# RECORDS FOR PROCESSING start
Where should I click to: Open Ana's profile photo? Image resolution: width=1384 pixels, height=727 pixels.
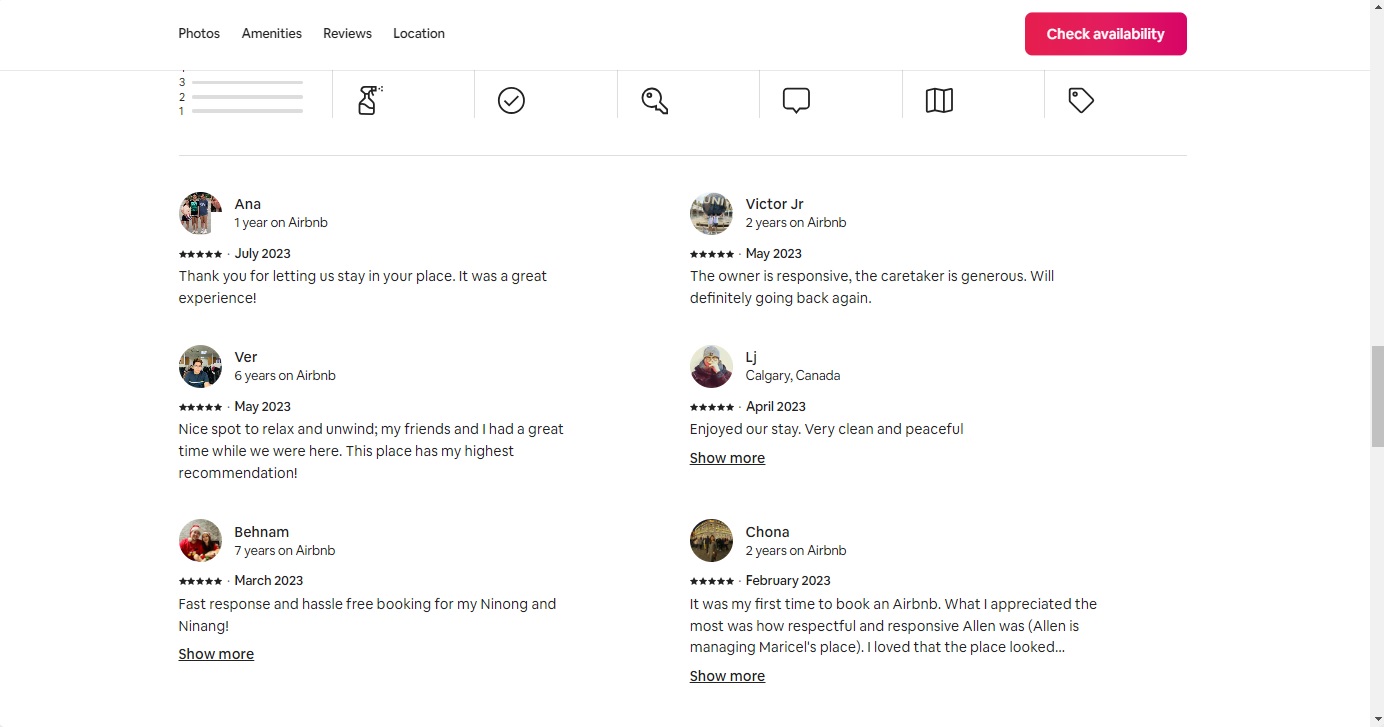[200, 213]
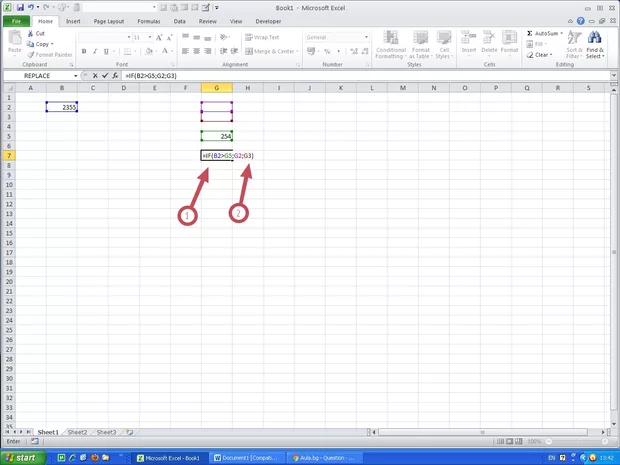Expand the formula bar with the chevron
620x465 pixels.
click(613, 76)
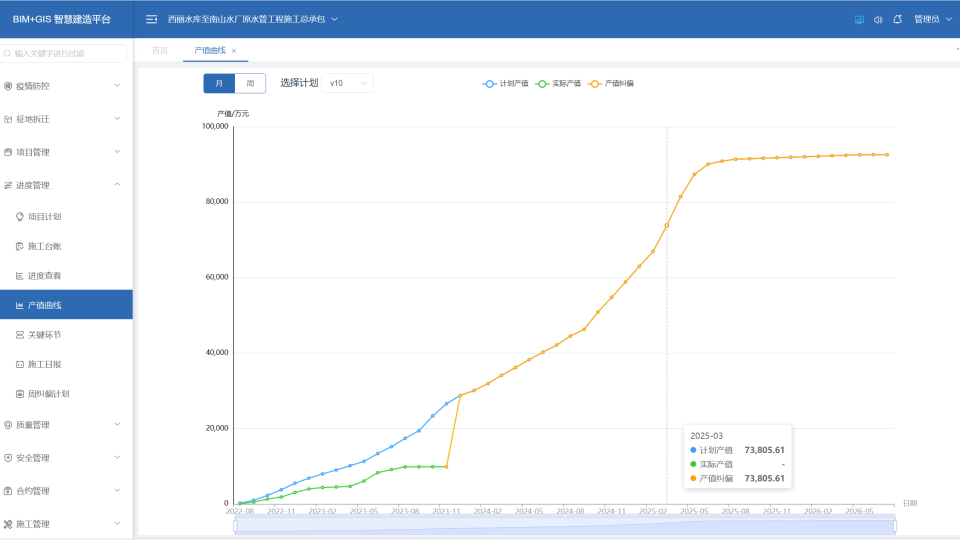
# RECORDS FOR PROCESSING end
Repeat the data with "profile photo" swapped for "profile picture" and everything else kept the same. Leave the pictures out.

> **RESULT**
Where should I click to: Open Ana's profile picture? Image resolution: width=1384 pixels, height=727 pixels.
[200, 213]
Expand the formula bar with the chevron
620x465 pixels.
click(613, 76)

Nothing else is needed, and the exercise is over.